Um dos exames de coronavírus de Bolsonaro não apresenta dados do presidente
O presidente usou codinomes nos três laudos médicos

Foram divulgados os exames de coronavírus do presidente Jair Bolsonaro na última quarta-feira (13). Mas, uma coisa que chamou a atenção foi que, além dos três exames apresentarem nomes fantasias e não o nome do próprio presidente, um deles não possui o CPF de Bolsonaro. A divulgação dos exames foi um pedido judicial do jornal Estado de S. Paulo que foi atendido pelo ministro do Supremo Tribunal Federal (STF) Ricardo Lewandowski como garantia de acesso á informação. As informações são do jornal A Folha de S. Paulo.
Apesar uma batalha judicial de quase um mês e meio, em que o jornal A Folha e a defesa de Bolsonaro discutiam se seria ou não divulgado os exames de coronavírus do presidente, finalmente os três laudos com o resultado negativo do presidente foram divulgados para a imprensa. Os exames foram feitos em março e possuem nomes fantasia e não os de Bolsonaro.
Dois dos exames foram feitos no laboratório Sabin, com os seguintes nomes de pacientes: Airton Guedes e Rafael Augusto Alves da Costa Ferraz. No entanto, o número de CPF, o RG e a data de nascimento dos pacientes eram de Bolsonaro. Já o terceiro exame, feito pela Fiocruz, não mostra nem o CPF, nem o RG ou a data de nascimento do presidente da república, pelo contrário, o nome fantasia do laudo é apenas "paciente 05", o que difere bastante dos outros dois. Os três exames foram feitos em março, após Bolsonaro retornar de uma viagem aos Estados Unidos para encontrar Donald Trump. Cerca de 23 pessoas que estavam com Bolsonaro no percurso acabaram apresentando os sintomas do coronavírus.

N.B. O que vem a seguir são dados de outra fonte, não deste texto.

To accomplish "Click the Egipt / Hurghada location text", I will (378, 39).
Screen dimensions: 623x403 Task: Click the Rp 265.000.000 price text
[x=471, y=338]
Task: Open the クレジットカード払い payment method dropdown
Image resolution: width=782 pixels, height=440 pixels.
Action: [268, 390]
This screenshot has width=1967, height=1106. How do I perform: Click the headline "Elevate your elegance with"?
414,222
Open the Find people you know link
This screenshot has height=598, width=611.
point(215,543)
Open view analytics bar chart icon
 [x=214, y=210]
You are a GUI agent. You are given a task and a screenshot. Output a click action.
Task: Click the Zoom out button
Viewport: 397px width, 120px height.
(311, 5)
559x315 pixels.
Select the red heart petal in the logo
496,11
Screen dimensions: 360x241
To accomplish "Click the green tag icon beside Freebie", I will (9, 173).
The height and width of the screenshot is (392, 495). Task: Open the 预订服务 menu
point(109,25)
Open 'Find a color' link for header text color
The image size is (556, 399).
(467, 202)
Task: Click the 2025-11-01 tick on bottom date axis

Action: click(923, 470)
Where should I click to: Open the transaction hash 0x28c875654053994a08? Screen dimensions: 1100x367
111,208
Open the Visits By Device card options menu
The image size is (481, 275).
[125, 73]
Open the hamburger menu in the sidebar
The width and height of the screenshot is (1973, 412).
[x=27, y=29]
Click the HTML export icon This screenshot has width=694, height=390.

Bolsonaro afirmou que tem o costume de usar o codinomes para fazer exames. "Eu sempre falei com o médico: 'Bote o nome de fantasia porque pode ir pra lá, Jair Bolsonaro' já era manjado, principalmente em 2010, quando comecei a aparecer muito, né. Alguém pode fazer alguma coisa esquisita. Em todo exame que eu faço tem um código", disse o presidente há cerca de um mês atrás.
Já o comandante logístico do Hospital das Forças Armadas, general Rui Yutaka Matsuda, explicou que os codinomes são usados para que os exames do presidente não virem alvo de acessos não autorizados. "Considerando que são constitucionalmente protegidas a intimidade, a vida privada, a honra e a imagem das pessoas e por questões de segurança, foram adotadas medidas de proteção aptas a salvaguardar os dados pessoais do Senhor Presidente da República", disse ele em um ofício encaminhado para a Presidência da República.
Após a divulgação dos exames, o advogado do Estado Afranio Affonso Ferreira Neto, falou sobre a ação do caso na Justiça. "A ação está ganha, obtivemos os laudos, apesar da recusa da União em apresentá-los espontaneamente. Quanto ao conteúdo dos resultados divulgados, estamos estudando as medidas cabíveis", disse ele.
Vale lembrar que os exames de Bolsonaro foram divulgados antes do resultado oficial da ação judicial feita pela Folha de São Paulo, que obrigava o fornecimento dos laudos médicos do presidente. Por causa disso, quando Ricardo Lewandowski deu sua decisão final sobre o caso, os exames já haviam sido divulgados e ele afirmou que a União "antes mesmo de ser intimada, entregou espontaneamente em meu gabinete os laudos dos exames". Para completar, ele disse: "De toda a sorte, a União, ao submeter os laudos dos exames a que se sujeitou o Presidente da República, para a eventual detecção da covid-19, acabou por atender o pleito que a reclamante (o Estado) formulou no bojo da ação ainda em tramitação na primeira instância."
Apesar da divulgação dos laudos, o Planalto, no entanto, não afirmou se Bolsonaro realizou o teste sorológico para a covid-19, que mostra se a pessoa tem os anticorpos do coronavírus em seu sistema imunológico.
Bolsonaro deu declarações sobre o tema na última quarta-feira (13). "Somos escravos da lei e a lei disse que a intimidade, isso aí você não precisa divulgar. Por isso, desde o começo eu me neguei a mostrar", afirmou o presidente.
Vale lembrar que a Justiça Federal em SP e o Tribunal Regional Federal da 3ª Região já haviam decidido que o jornal Folha de S. Paulo teria o direito aos laudos médicos do presidente, mas o Superior Tribunal de Justiça, João Otávio de Noronha, barrou essa decisão na última semana. Por causa disso, o jornal recorreu ao STF.